Канонисса согласилась с доводами брата и постаралась примириться с ледяной холодностью Альберта, но она не могла к этому привыкнуть и то и дело шептала на ухо брату: «Что там ни говорите, Христиан, но я боюсь, что, обращаясь с ним как с больным ребенком, а не как с мужчиной, аббат погубил его».
Вечером, отходя ко сну, все начали прощаться; Альберт почтительно склонился под отцовским благословением; когда же канонисса прижала его к своей груди и он заметил, что она вся дрожит, а голос ее прерывается от волнения, он тоже задрожал и, словно почувствовав нестерпимую боль, вдруг вырвался из ее объятий.
«Видите, сестрица, — шепотом сказал граф, — он отвык от душевных волнений, вы ему вредите».
Говоря это, граф, сам далеко не успокоенный, с волнением следил глазами за сыном, желая проверить, как тот относится к аббату: не предпочитает ли он теперь его всем своим? Но Альберт с холодной вежливостью поклонился своему гувернеру.
«Сын мой, — проговорил граф, — мне кажется, что я поступил сообразно твоим желаниям и симпатиям, попросив господина аббата не покидать тебя, как он имел намерение сделать, а остаться с нами возможно дольше.
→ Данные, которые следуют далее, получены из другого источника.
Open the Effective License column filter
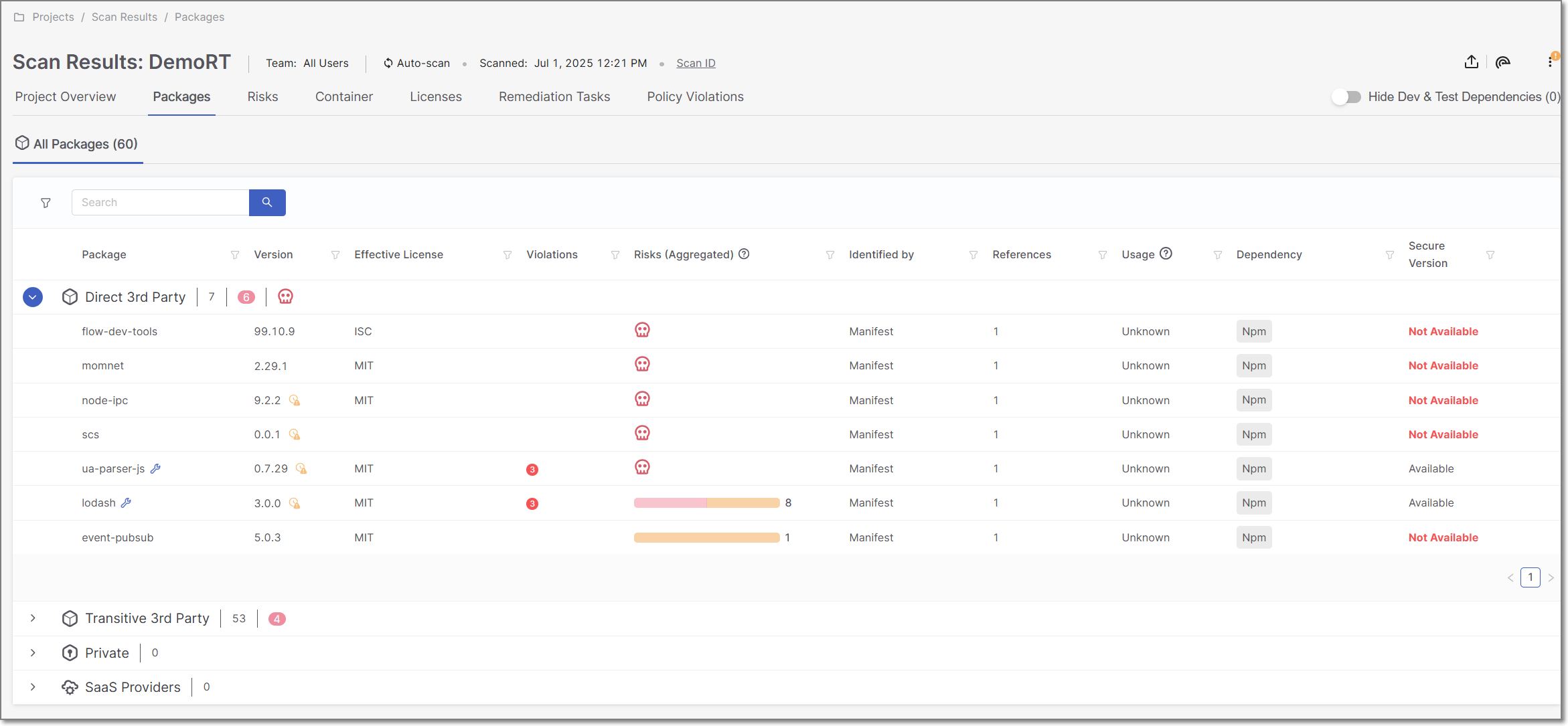 (507, 255)
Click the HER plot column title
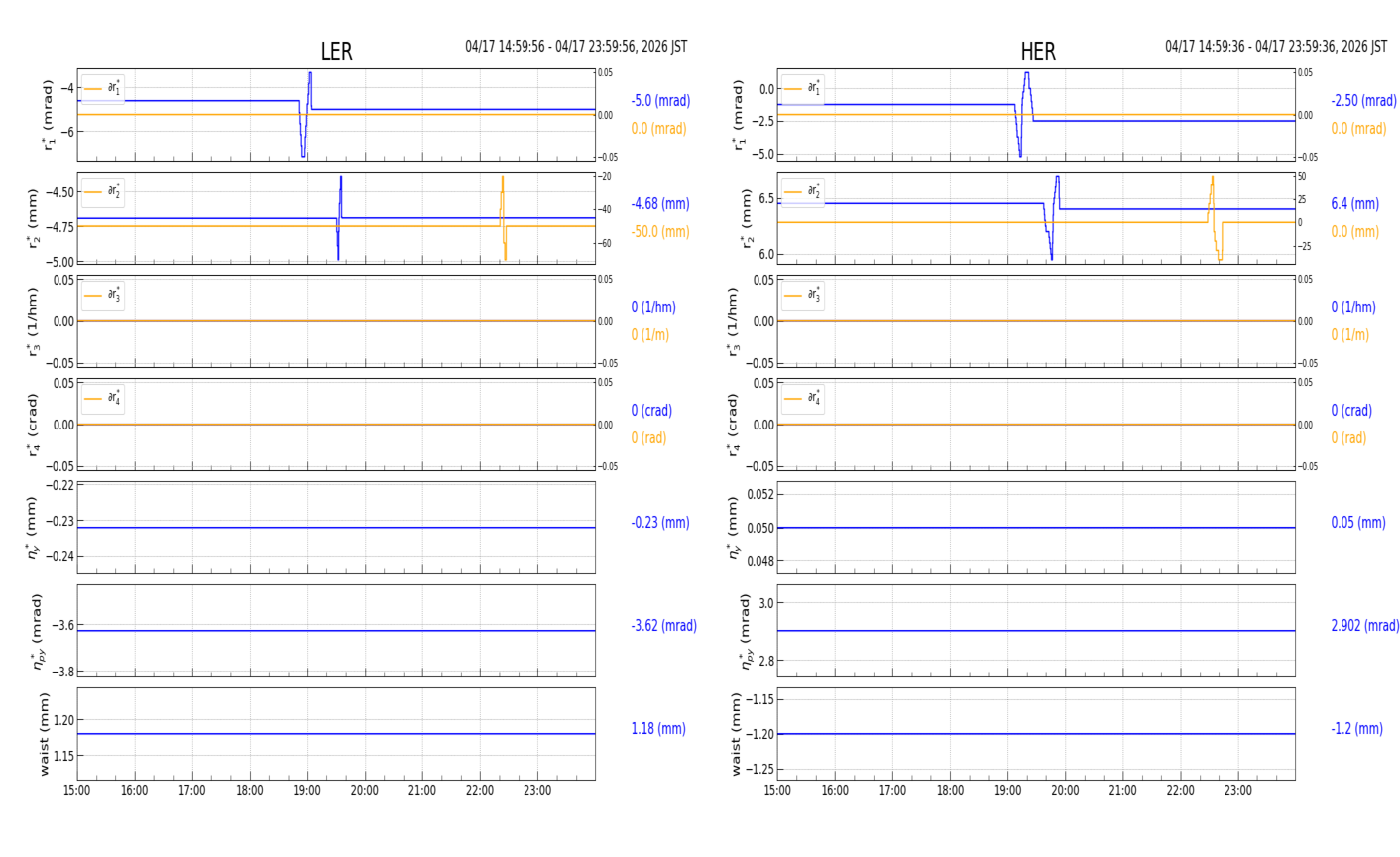Viewport: 1400px width, 857px height. 1037,53
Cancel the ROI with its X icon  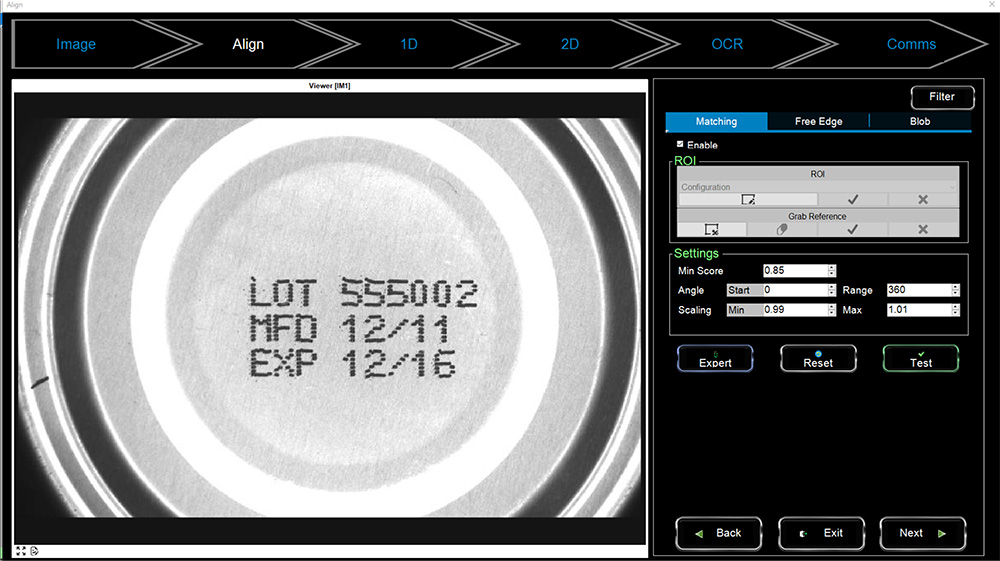point(923,200)
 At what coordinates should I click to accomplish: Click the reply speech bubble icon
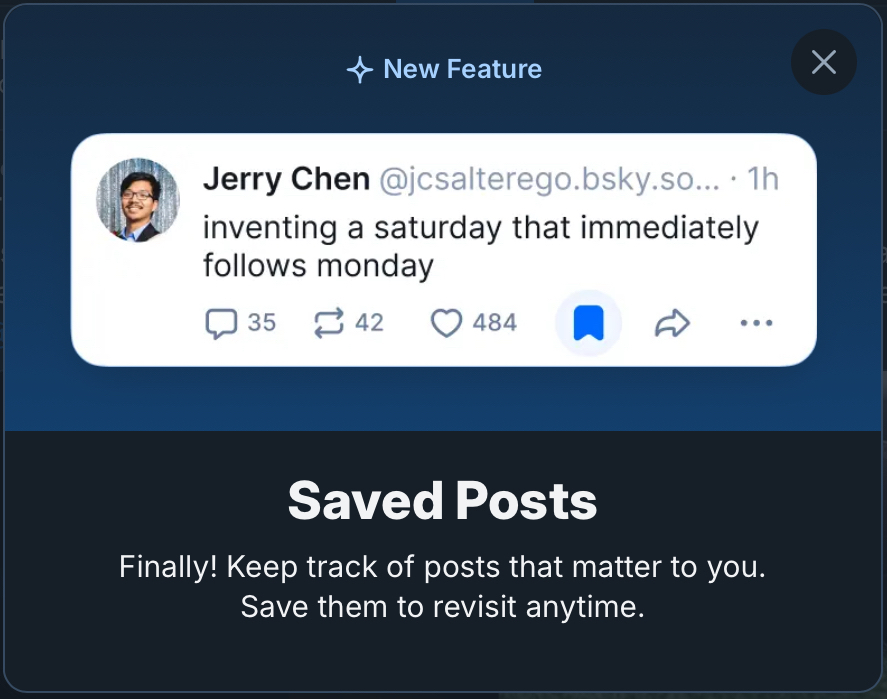click(220, 323)
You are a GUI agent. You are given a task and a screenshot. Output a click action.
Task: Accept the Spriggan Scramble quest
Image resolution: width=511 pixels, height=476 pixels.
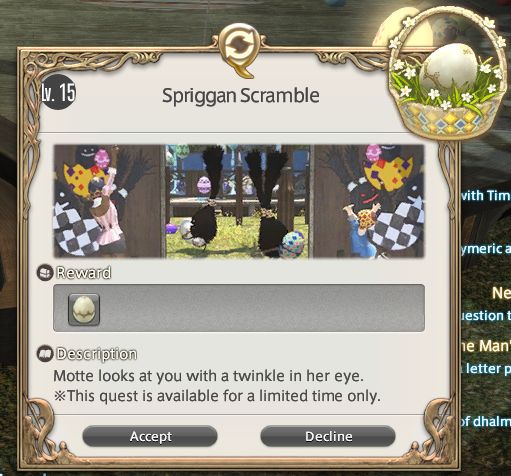[150, 436]
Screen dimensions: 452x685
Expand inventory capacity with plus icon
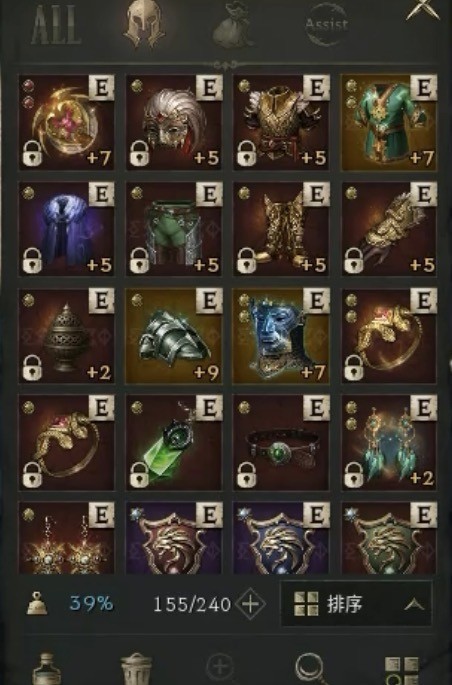pyautogui.click(x=250, y=604)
Мне не хотелось бы, чтобы наше счастье — снова быть вместе — омрачилось для тебя каким-либо огорчением, и я хочу надеяться, что твой уважаемый друг поможет нам сделать для тебя безоблачной эту радость свидания».
Альберт ответил на это лишь глубоким поклоном, и какая-то странная улыбка мелькнула на его губах.
«Увы, — проговорила бедная канонисса, когда племянник вышел, — вот как он теперь улыбается!»